Here is what they found, translated into everyday terms:

1. The "Name-Dropping" vs. "Credit-Giving" Gap

The class had a rule: "If you use a tool, write its name in your report."

  • The Finding: In Year 3, 66% of students followed the rule and wrote down the names of the AI tools they used (like "ChatGPT" or "Copilot").
  • The Problem: However, only 42% of them actually explained what the AI did.
  • The Analogy: Imagine a student writes, "I used a blender." That's naming the tool. But they don't say, "The blender made the smoothie base, but I added the fruit." That's attributing the work.
  • The Result: We know they used the blender, but we don't know if the student made the smoothie or if the blender made the whole thing. The "accountability gap" is that we see the tool, but we can't see the contribution.

2. AI Became the "Floor," Not the "Tool"

In Year 1 and 2, AI was like a special knife you had to pick up and use. In Year 3, AI was like the floor you were standing on.

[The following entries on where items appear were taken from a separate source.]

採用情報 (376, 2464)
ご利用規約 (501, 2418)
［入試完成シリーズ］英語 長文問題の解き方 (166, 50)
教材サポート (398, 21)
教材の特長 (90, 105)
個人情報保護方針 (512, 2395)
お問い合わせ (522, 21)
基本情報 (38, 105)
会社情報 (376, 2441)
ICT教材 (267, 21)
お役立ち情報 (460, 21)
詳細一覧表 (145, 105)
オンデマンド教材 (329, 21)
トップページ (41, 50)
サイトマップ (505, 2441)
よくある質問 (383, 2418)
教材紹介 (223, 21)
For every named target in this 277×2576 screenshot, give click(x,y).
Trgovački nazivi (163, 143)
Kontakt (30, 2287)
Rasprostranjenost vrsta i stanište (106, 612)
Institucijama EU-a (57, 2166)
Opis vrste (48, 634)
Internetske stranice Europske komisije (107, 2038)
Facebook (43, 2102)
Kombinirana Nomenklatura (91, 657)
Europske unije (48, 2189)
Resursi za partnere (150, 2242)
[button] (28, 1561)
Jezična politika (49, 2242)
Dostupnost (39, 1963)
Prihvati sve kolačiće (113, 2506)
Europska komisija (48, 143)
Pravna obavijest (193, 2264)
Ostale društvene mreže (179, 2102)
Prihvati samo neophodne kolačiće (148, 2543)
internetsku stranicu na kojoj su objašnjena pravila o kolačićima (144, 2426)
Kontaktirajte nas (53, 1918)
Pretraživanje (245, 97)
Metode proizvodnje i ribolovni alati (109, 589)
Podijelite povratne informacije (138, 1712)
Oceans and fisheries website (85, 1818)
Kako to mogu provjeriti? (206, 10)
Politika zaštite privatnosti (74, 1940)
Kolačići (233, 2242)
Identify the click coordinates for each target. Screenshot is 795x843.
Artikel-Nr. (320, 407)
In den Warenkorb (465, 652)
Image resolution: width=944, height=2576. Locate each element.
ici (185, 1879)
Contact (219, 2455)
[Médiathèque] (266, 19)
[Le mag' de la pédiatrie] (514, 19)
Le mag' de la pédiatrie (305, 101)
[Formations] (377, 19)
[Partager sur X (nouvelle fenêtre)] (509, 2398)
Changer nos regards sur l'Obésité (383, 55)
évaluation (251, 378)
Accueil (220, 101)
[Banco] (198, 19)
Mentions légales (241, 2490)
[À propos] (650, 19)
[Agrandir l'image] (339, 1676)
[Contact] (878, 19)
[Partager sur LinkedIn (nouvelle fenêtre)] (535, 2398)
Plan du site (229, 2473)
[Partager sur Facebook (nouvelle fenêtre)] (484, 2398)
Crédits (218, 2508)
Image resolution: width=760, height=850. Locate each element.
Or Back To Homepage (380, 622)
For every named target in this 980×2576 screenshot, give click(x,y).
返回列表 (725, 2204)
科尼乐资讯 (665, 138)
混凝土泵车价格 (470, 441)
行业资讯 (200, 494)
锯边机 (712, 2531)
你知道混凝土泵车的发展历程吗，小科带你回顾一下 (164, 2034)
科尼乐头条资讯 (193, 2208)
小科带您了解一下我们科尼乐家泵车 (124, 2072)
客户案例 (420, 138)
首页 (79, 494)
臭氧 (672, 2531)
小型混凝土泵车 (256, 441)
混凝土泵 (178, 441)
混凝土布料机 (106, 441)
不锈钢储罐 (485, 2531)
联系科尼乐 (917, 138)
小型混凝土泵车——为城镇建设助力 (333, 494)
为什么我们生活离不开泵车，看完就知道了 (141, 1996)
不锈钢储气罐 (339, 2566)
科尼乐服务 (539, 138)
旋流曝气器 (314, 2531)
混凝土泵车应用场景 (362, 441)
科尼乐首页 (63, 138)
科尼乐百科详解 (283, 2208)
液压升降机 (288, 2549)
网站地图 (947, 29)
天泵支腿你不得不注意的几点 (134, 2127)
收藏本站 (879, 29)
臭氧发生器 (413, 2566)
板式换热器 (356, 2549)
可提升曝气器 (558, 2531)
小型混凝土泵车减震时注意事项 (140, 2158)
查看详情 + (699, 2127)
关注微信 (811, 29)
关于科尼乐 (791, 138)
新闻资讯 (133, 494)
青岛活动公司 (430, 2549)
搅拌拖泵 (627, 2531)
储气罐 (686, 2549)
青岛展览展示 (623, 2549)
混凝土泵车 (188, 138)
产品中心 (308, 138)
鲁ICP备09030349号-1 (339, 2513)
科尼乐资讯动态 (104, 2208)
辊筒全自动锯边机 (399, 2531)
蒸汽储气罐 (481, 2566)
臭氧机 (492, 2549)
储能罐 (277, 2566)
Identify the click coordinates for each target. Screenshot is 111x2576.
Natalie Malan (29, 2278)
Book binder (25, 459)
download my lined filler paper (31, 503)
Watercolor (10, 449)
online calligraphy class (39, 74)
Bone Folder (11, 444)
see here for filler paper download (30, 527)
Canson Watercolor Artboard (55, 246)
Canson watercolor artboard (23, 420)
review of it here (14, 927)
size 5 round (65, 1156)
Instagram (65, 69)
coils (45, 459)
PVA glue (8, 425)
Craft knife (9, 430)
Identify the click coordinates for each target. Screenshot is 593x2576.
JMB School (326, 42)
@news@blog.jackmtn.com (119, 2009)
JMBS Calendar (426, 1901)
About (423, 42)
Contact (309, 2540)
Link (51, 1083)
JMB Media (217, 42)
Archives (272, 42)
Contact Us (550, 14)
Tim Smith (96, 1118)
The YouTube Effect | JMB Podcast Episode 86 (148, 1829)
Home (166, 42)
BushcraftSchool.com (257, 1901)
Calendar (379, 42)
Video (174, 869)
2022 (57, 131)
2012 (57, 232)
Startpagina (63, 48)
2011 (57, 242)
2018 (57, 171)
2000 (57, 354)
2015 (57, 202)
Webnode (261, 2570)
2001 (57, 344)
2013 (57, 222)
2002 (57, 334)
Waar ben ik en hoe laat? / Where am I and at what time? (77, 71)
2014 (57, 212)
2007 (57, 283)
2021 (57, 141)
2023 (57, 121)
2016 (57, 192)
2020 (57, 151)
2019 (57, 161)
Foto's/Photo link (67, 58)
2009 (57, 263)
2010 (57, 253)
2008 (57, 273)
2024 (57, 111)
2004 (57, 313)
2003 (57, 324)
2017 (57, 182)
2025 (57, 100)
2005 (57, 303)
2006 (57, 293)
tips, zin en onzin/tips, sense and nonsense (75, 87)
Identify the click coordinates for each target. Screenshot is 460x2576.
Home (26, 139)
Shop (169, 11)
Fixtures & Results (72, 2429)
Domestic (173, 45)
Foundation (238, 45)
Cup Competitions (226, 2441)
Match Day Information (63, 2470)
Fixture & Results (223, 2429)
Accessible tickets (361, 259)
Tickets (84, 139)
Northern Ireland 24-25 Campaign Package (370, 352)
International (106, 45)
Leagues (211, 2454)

  • The course itself started shipping with AI tools pre-installed in the project templates.
  • The Analogy: If you ask a student, "Did you use the floor?" they might say, "No, I just walked on it." But the floor was actually helping them move. Because the AI was built into the class structure, students felt they didn't need to "disclose" it, even though it was doing a huge amount of the work. The system made AI invisible by making it the default.

3. The "Ghost Commits" Mystery

The researchers counted how many times students saved their work (called "commits").

  • The Finding: In Year 3, students saved their work much more often than in previous years.
  • The Mystery: Did this mean the students were working harder and faster? Or did it mean they were using AI agents that automatically saved their work for them?
  • The Analogy: It's like seeing a car drive 100 miles an hour. You don't know if the driver is a professional racer pushing the pedal, or if the car is on "autopilot" and the driver is just holding the wheel. The log shows the speed, but not who is actually steering.

4. The Style of the "Writing" Changed

The researchers looked at how the students wrote their code comments (notes inside the code).

  • The Finding: In the AI era, the code had fewer "hand-written" notes (like "fix this later") but more "professional-looking" summaries at the top of functions.
  • The Analogy: It's like the difference between a student's messy notebook with scribbles in the margins versus a perfectly typed, formatted report. The AI tends to write the "perfect" summaries, while the messy, human struggle of figuring things out (the scribbles) disappears. This makes it harder to tell if the student actually understood the code or just pasted a perfect answer.

The Big Conclusion: "Vibe Coding"

The paper introduces a term called "Vibe Coding."

  • Old Way: "I used a calculator to solve this math problem." (Clear, discrete, easy to credit).
  • Vibe Coding: The student is just "vibing" with the code. They talk to the AI, the AI suggests changes, the student accepts them, the AI suggests more, and the student accepts those too. The line between "what the student thought" and "what the AI wrote" is completely blurred.

The Takeaway:
The authors argue that our current rules for honesty (just "naming" the tools) are broken. They are designed for a world where AI is a rare, occasional helper. They don't work in a world where AI is the background noise of the entire project.

The paper concludes that we can't just ask students, "Did you use AI?" anymore. We need to figure out how to judge how they thought about the problem, not just what tools they listed. We need to know if they are the architects of the building, or just the people holding the blueprint while the robot builds it.